Well, said Monica, it gives them inner strength and enables them to draw on their own resources and work out their own problems. How?
Well, said Monica, first she makes them close their eyes and imagine they are lying on a beach, and then she takes them on a journey during which she goes round the class giving the children individual Indian head, neck and shoulder massage. After this, she shows them how to give each other traditional Indian head, neck and shoulder massage and then, for the last five minutes, if they want to they can ask questions. Quite often they don't. They just sit talking to each other or weeping. What are they weeping about?

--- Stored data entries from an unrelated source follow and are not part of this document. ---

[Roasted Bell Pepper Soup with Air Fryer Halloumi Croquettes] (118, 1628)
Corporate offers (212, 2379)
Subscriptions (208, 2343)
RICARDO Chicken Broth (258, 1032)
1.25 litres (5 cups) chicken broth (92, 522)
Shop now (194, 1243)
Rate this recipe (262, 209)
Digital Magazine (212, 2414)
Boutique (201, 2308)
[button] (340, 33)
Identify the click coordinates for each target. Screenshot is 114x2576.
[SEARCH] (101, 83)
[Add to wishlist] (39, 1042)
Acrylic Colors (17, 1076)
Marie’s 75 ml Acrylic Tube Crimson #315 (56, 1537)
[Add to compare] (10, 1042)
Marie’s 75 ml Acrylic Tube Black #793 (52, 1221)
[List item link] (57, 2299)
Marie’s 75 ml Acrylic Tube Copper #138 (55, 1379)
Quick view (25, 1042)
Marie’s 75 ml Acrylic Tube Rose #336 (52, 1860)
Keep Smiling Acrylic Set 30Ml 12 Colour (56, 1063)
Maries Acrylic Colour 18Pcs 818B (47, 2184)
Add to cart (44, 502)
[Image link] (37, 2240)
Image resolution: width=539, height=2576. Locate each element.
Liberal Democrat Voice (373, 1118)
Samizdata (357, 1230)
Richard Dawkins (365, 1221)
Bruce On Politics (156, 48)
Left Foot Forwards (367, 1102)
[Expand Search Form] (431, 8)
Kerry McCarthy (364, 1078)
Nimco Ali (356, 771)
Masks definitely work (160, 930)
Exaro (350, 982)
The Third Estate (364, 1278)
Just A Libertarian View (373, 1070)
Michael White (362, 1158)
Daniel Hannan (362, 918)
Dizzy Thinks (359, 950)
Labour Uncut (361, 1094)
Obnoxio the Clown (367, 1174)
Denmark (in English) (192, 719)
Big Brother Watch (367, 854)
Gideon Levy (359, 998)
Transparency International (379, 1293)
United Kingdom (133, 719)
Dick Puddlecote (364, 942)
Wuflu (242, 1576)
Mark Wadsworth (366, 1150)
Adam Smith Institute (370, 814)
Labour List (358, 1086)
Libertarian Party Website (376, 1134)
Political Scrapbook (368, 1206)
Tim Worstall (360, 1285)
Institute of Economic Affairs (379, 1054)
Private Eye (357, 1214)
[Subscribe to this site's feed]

"I don't know," said Monica, "I never pry."
What might be even more rewarding would be for Monica to teach stress- release management to the parents, particularly the mothers, of those pupils about to take their GCSEs. In my experience it's parents who get stressed about exams. On the other hand, parents can sort out their own stress release courtesy of the self-help courses advertised in women's magazines.
I've tried them all, and much good it's done me. Most of them, now I come to think of it, started off with the instructor telling us to close our eyes and imagine we were lying on a beach. One relaxation course consisted of our lying on the floor listening to wave music, with the odd seagull thrown in to lighten things up. We all fell asleep.
A beach is everyone's idea of paradise, said Monica, which is why she uses it in her package. Some of the children she sees have complicated home lives and need the chance to escape. The journey she takes them on to help them escape always ends up in a golden cave with a mysterious figure giving them a gift wrapped in golden paper. What sort of gift? The children choose their own, said Monica. It is usually something precious, like diamonds or rubies, or maybe a sword encrusted with diamonds and rubies. Once somebody asked for a pen.
Only once? That's the difference between Monica and me. If I'd been taking those GCSE students on a journey it would have been to the Natural History Museum, with a notebook, a pencil and a packed lunch. Do Monica's pupils ask her for practical tips on taking exams, such as how many hours' revision to do at weekends, or whether it's worth reading Othello for the first time before breakfast on the morning you sit your English exam? I remember volunteering to test one daughter on vocab the evening before she took her French GCSE.
"What's house?" I asked.
"Maison," she said.
"But is it masculine or feminine, le or la?" I asked.
"I don't know. We haven't learnt about that yet," she said.
The reason modern children need to manage their stress, advised Monica, was that today's exams are more difficult. When we were young we just learnt everything by rote and if you had a good memory you sailed through. Now the emphasis has changed; children have to use logic and reason. True, they can take in dictionaries and calculators and set texts, but if they haven't learnt how to marshal their thoughts and relax, they won't pass. They won't pass if, like the child taking maths GCSE beside my son, they arrive armed not with a calculator but with the TV remote control. That really did cause stress.
The problem in our house is trying to convince the kids that taking 10 GCSEs is important.
"What about your friend John Richie's son," they chant. "He never got any exams and look at him."
My friend John, whose son's nappies I used to change, would regularly regale me with rueful stories of the lad's academic progress. Or lack of it. He was mildly dyslexic, couldn't write a coherent note to the milkman, left school at 16 without a single exam, odd-jobbed as a barman, then wrote a film script. "Oh yeah," I said. Next time I saw John, he said someone had bought Guy's film, Strip, for pounds 2m. "Oh yeah," I said. Last time I saw John he was on his way to the premiere of his son's film, which is called Lock, Stock and Two Smoking Barrels. No offence, Monica, but the simplest way to cut out stress is to cut out the GCSEs.